= Task item =
What you give back should be exactly the lines from the one with "Image resolution: width=499" through the final line of the material, pictures removed; please add nothing.
▼▼▼
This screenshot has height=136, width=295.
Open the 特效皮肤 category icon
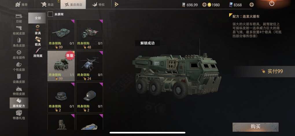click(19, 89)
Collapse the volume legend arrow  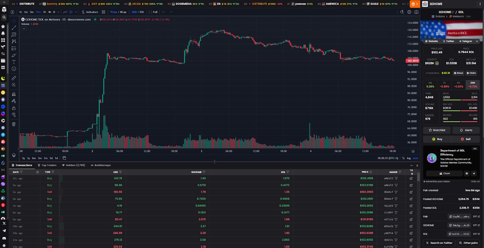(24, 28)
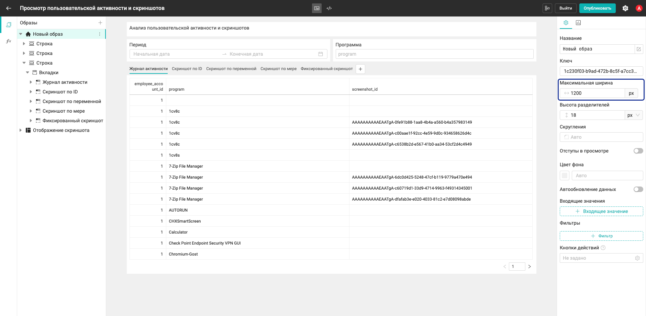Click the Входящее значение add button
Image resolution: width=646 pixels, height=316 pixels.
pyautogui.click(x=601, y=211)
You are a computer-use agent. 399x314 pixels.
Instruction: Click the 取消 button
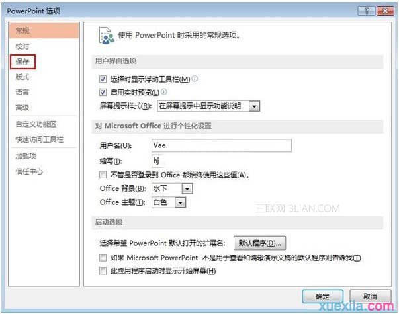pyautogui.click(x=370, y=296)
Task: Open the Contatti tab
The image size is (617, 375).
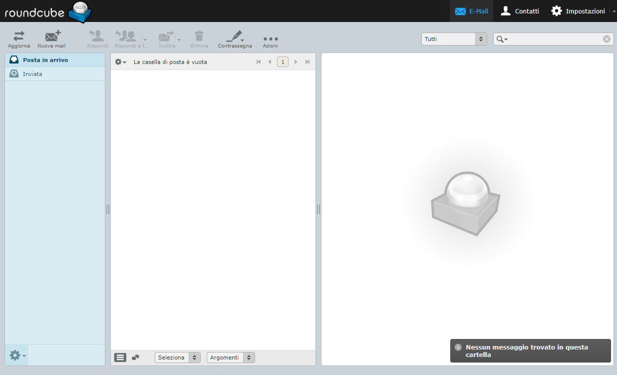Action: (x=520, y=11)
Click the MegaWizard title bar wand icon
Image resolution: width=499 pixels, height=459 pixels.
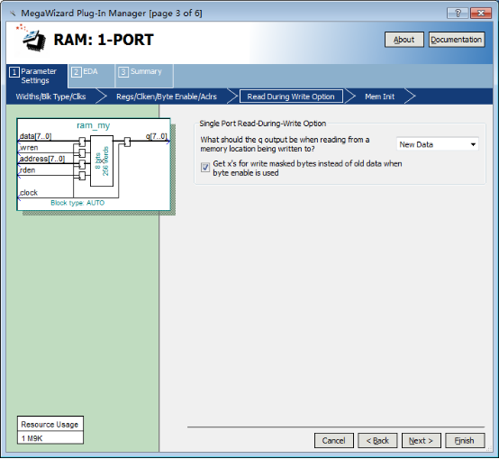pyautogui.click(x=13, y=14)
▲▲▲
= Written answer =
Image resolution: width=499 pixels, height=459 pixels.
pyautogui.click(x=13, y=14)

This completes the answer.